§ TEKS BACAAN
"Alam ora bisa dilawan, awu sing semebar iku sejatine berkah gusti
kanggo njaga kesuburan bumi Jawa. Mulane ayo pada disyukuri wae." (Alam
tidak akan bisa dilawan, abu yang beterbangan adalah berkah dari Tuhan
untuk menjaga kesuburan bumi Jawa. Untuk itu mari kita syukuri saja.)
Hallo, dalam blog ki Gede Menoreh ini tidak ada kaitannya dengan penguasa Tanah Perdikan (Tanah Merdeka) Bukit Menoreh yang legendaris di zaman Kesultanan Demak dan Pajang dan melalui kisah “Api di Bukit Menoreh” dengan Agung Sedayu-nya.
Kemudian kisah dalam “Cabolek” karya Ngabehi Yasadipura -pujangga Keraton Surakarta Abad ke-18 yang mengisahkan, Raden Mas (RM) Rangsang, Putra Mahkota Kerajaan Mataram Islam, menerima wangsit untuk menjadi penguasa tanah Jawa.
RM Rangsang diharuskan berjalan kaki dari keraton di wilayah Kotagede, Kota Yogyakarta, ke arah barat.
Setelah menempuh jarak sekitar 40 kilometer dan tiba di wilayah Pegunungan Menoreh, ia jatuh pingsan karena kelelahan.
Wangsit kedua pun datang. RM Rangsang yang setelah dewasa dikenal sebagai Sultan Agung Hanyokrokusumo diperintahkan melakukan “tapa kesatrian” yang saat ini dikenal sebagai puncak Suroloyo.
Sampai dengan kisah Pegunungan Menoreh pada jaman perjuangan Pangeran Diponegoro sebagai markas terakhir.
Apalagi kisah mistis karena kemegahan candi Borobudur yang berkaitan dengan zaman Hindu Klasik, dengan kawasan Tanah Bagelen (bagian Selatan Bukit Menoreh) yang berperan besar dalam perjalanan sejarah Kerajaan Mataram Kuno (Hindu).
Tokoh Sri Maharaja Balitung Watukoro dikenal sebagai Maharaja Mataram Kuno terbesar, dengan wilayah kekuasaan meliputi: Jawa Tengah, Jawa Timur dan beberapa Wilayah Luar Jawa.
- Rakai Mataram Sang Ratu Sanjaya (732-760 M)
- Sri Maharaja Rakai Panangkaran (760-780 M)
- Sri Maharaja Rakai Panunggalan/ Dharmatungga (780-800 M)
- Sri Maharaja Rakai Warak/Indra/Sri Maharaja Dharanindra Sang Prabu Wirawairi Mathana penguasa Asia Tenggara (Syailendra) (800-820 M). Raja Dharanindra dikenal sebagai penakluk musuh perwira yang kekuasaannya merambah hingga wilayah Kamboja dan Campa.

§ ARAHAN TUGAS 1
Terjemahkan kalimat "RM Rangsang diharuskan berjalan kaki dari keraton di wilayah Kotagede, Kota Yogyakarta, ke arah barat." dari teks tentang Bukit Menoreh ke dalam bahasa Inggris.
§ ARAHAN TUGAS 2
Lanjutkan teks tentang Bukit Menoreh mulai dari bagian terakhirnya.

§ DATA YANG DIBERIKAN
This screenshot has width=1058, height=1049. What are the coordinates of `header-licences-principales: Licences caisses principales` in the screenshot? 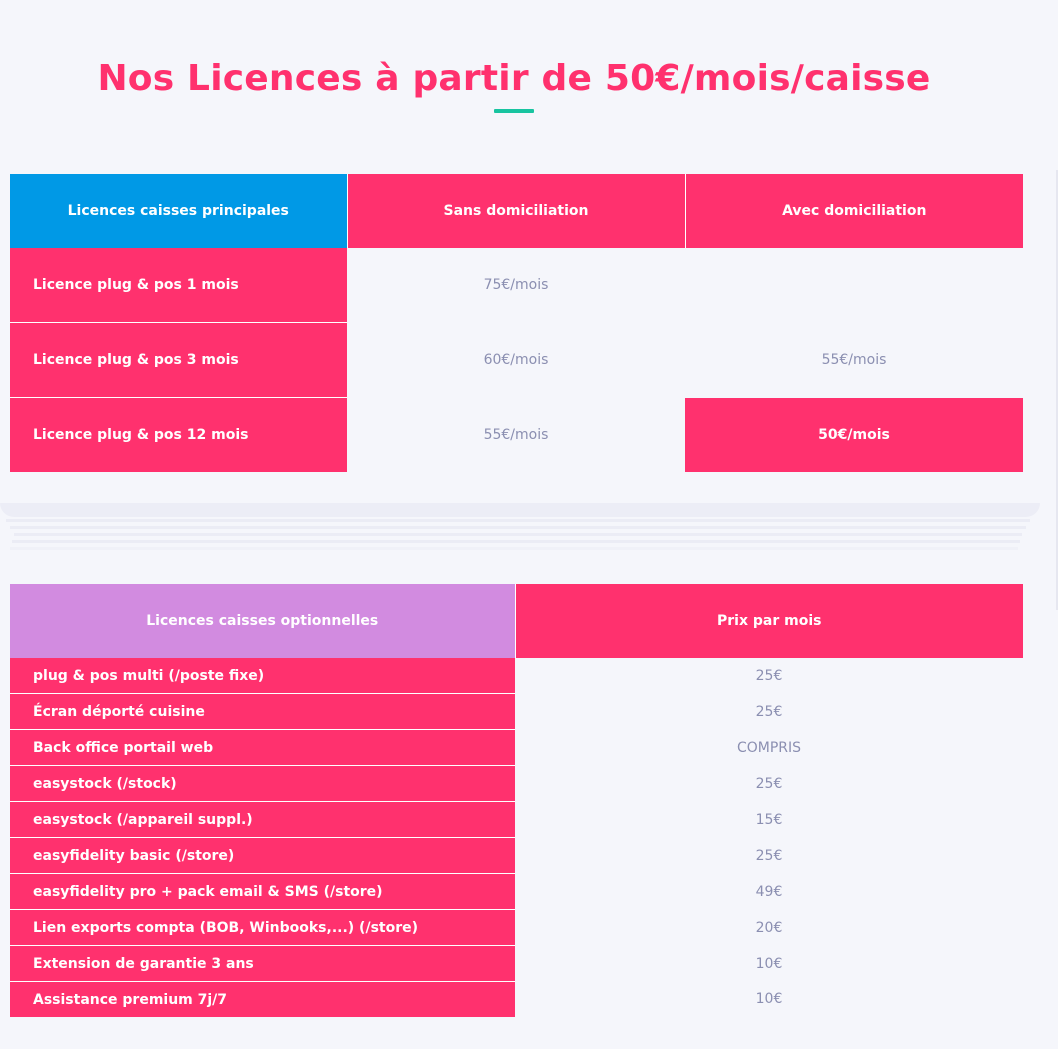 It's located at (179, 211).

---

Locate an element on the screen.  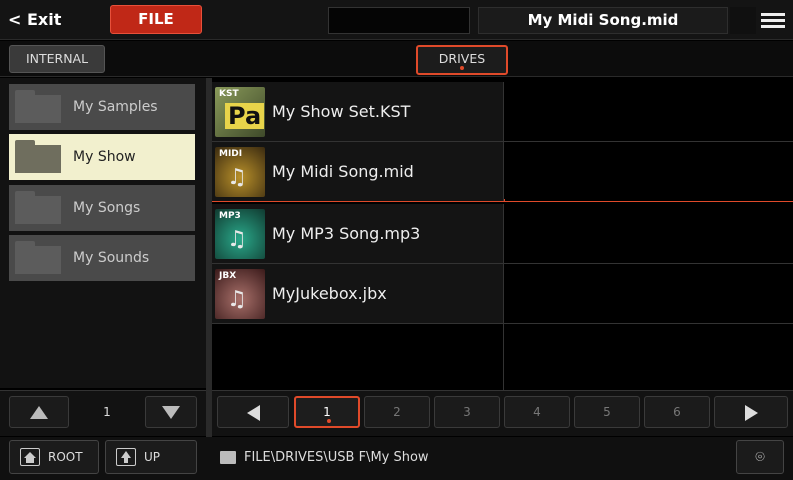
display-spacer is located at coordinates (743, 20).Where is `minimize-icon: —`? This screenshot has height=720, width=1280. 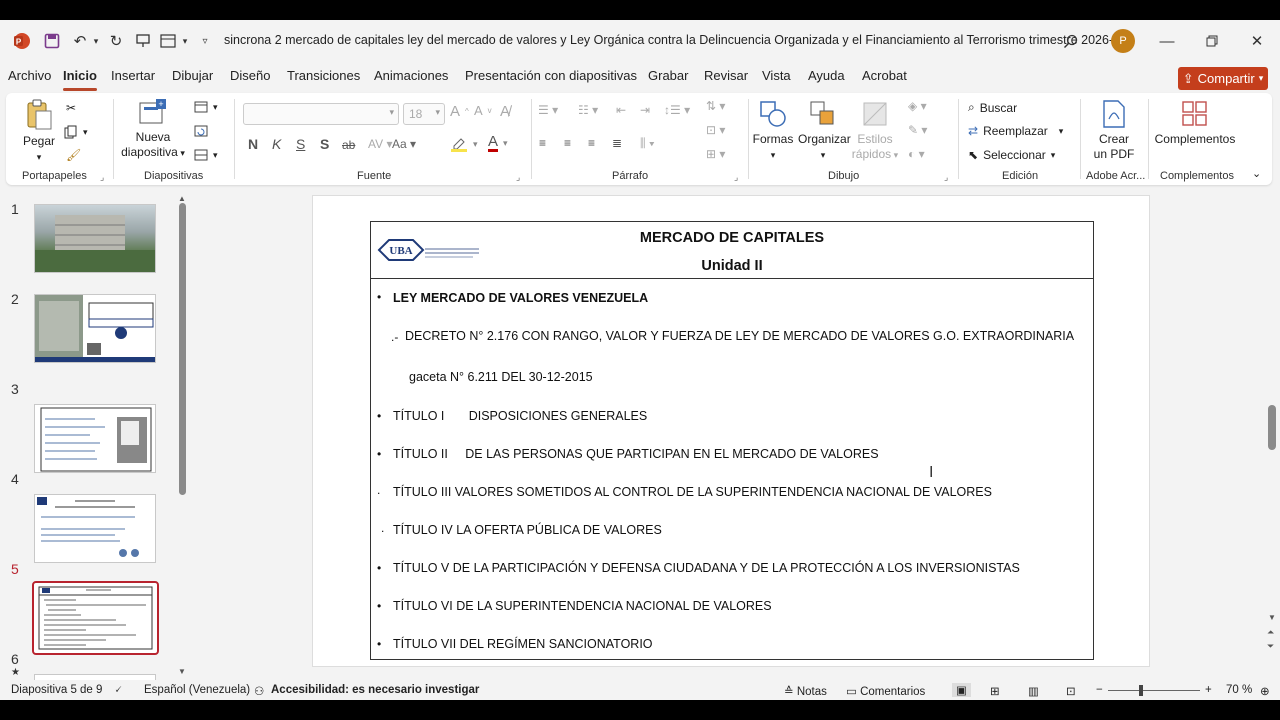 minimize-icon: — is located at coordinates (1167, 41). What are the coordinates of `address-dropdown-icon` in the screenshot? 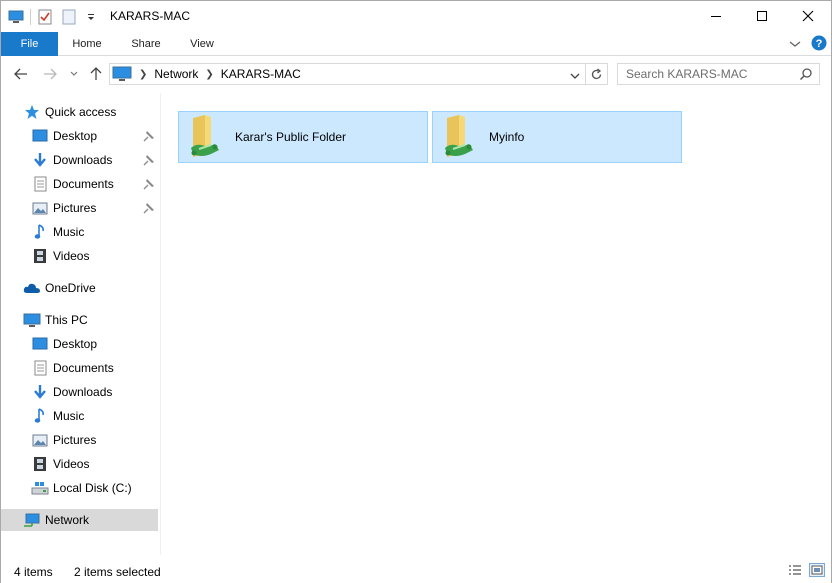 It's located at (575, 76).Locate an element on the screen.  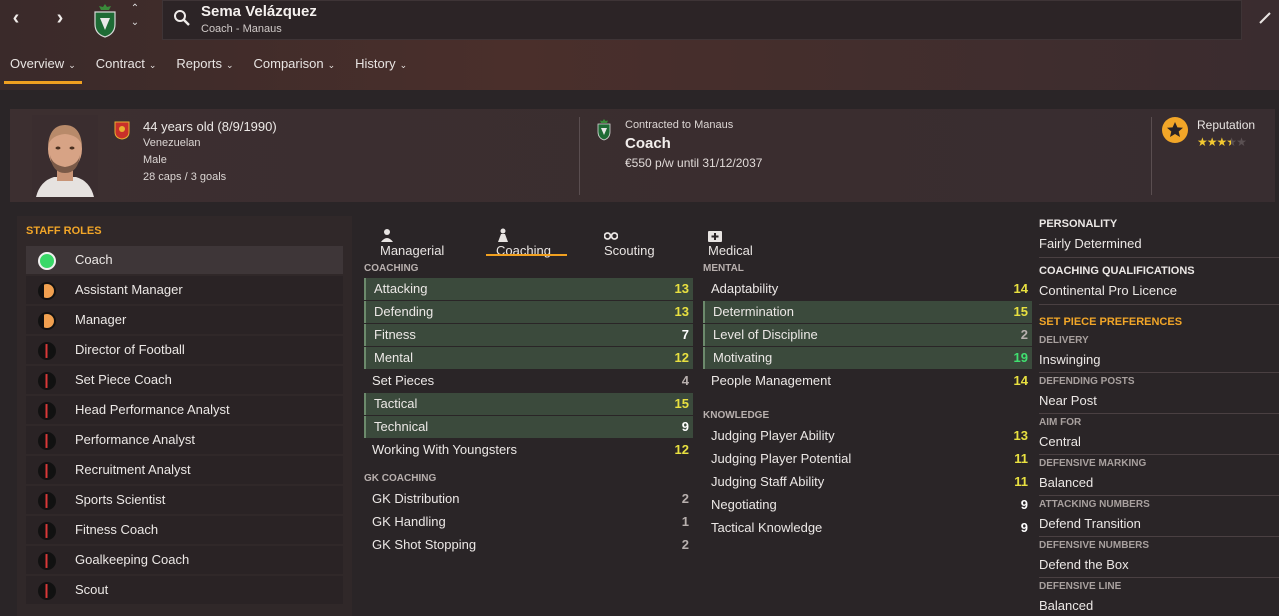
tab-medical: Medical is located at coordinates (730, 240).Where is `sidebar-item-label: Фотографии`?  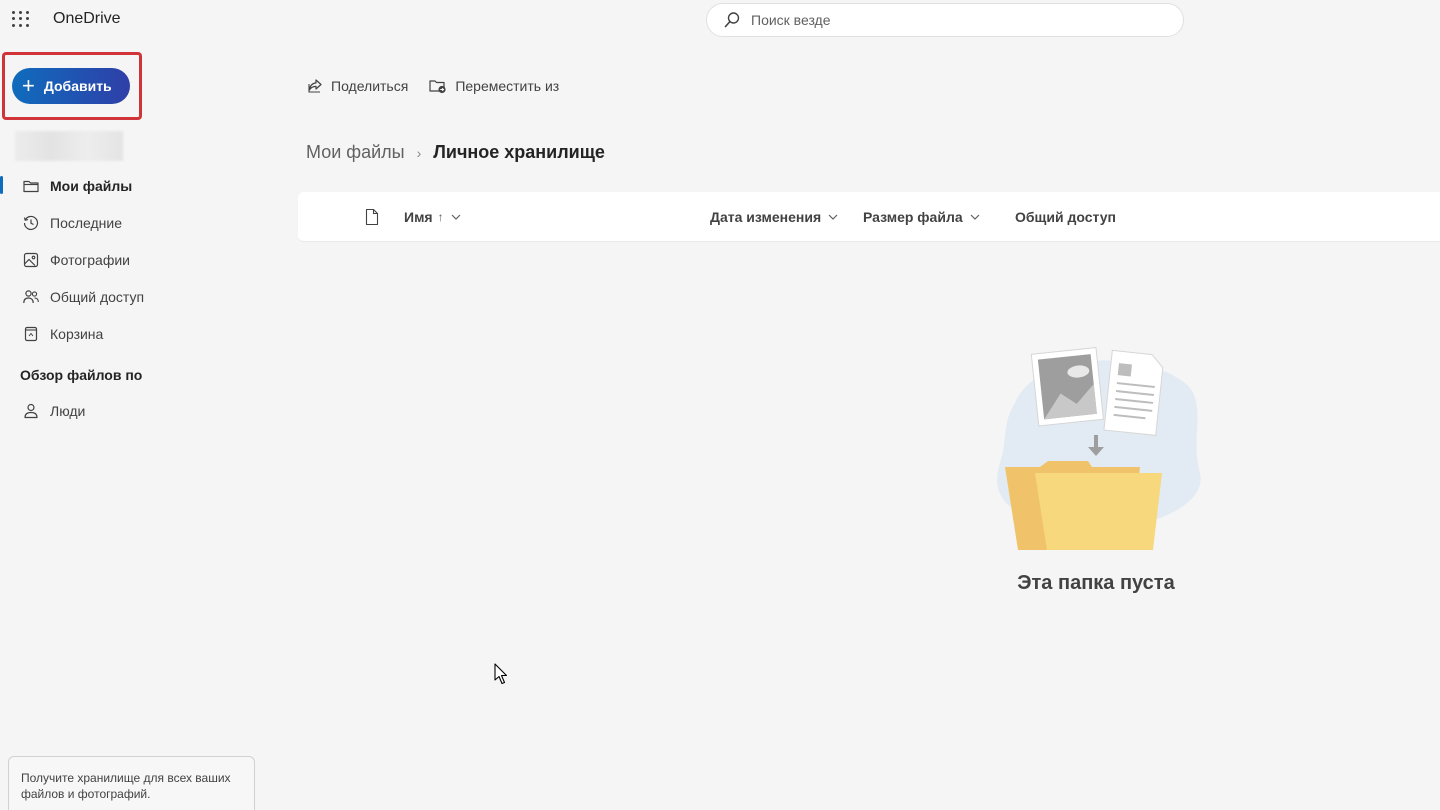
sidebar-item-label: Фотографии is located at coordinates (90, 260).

§ HASIL TUGAS 1
RM Rangsang was required to walk on foot from the palace in the Kotagede area, Yogyakarta City, toward the west.

§ HASIL TUGAS 2
- Setelah Raja Dharanindra wafat, putranya, Samaragrawira, melanjutkan takhta. Pada masa pemerintahan Samaragrawira, Kamboja berhasil membebaskan diri dari penjajahan Jawa pada tahun 802, sebuah peristiwa yang tertulis dalam Prasasti Po Ngar. Akhir masa pemerintahan Samaragrawira, kekuasaan Sriwijaya dibagi menjadi dua wilayah pengawasan: Samaratungga di Pulau Jawa dan Balaputradewa di Pulau Sumatera. Kedua penguasa ini adalah putra Samaragrawira, dengan Balaputradewa mengepalai Sriwijaya di Sumatera. Sedangkan ibunya, Dewi Tara putri Sri Dharmasetu berasal dari Wangsa Soma. Prasasti Nalanda juga menyebut hubungan erat antara Balaputradewa dengan raja dari India, Dewapaladewa. Saat itu Dewapaladewa bahkan memberikan lahan di wilayah Benggala untuk pembangunan vihara dan asrama yang diprakarsai Balaputradewa.
- Sri Maharaja Rakai Garung/ Samaratungga (820-840 M).
- Sri Maharaja Rakai Pikatan dan Maharatu Pramodawardani (840-856 M)
- Sri Maharaja Rakai Kayuwangi alias Dyah Lokapala (856-882 M)
- Sri Maharaja Rakai Watuhumalang (882-899 M)
- Sri Maharaja Rakai Watukara Dyah Balitung (898-915 M)
- Raja Daksa (915-919 M.
- Raja Tulodong (919-924 M)
- Raja Sumba Dyah Wawa (924 M) alias Sri Maharaja Rakai Sumba Dyah Wawa Sri Wijayalokanamottungga naik takhta menggantikan Sri Maharaja Pu Wagiswara. Nama Rakai Sumba tercatat dalam Prasasti Sukabumi tanggal 7 Maret 927, menjabat menjabat sebagai Sang Pamgat Momahumah, yaitu semacam pegawai pengadilan. Selain bergelar Rakai Sumba, Dyah Wawa juga bergelar Rakai Pangkaja.
Saudara perempuan Rakryan Landhayan yang menjadi istri Rakai Kayuwangi bernama Rakryan Manak, yang melahirkan Dyah Bhumijaya. Ibu dan anak itu suatu hari diculik Rakryan Landhayan, namun keduanya berhasil meloloskan diri di desa Tangar. Anehnya, Rakryan Manak memilih bunuh diri di desa Taas, sedangkan Dyah Bhumijaya ditemukan para pemuka desa Wuatan Tija dan diantarkan pulang ke hadapan Rakai Kayuwangi.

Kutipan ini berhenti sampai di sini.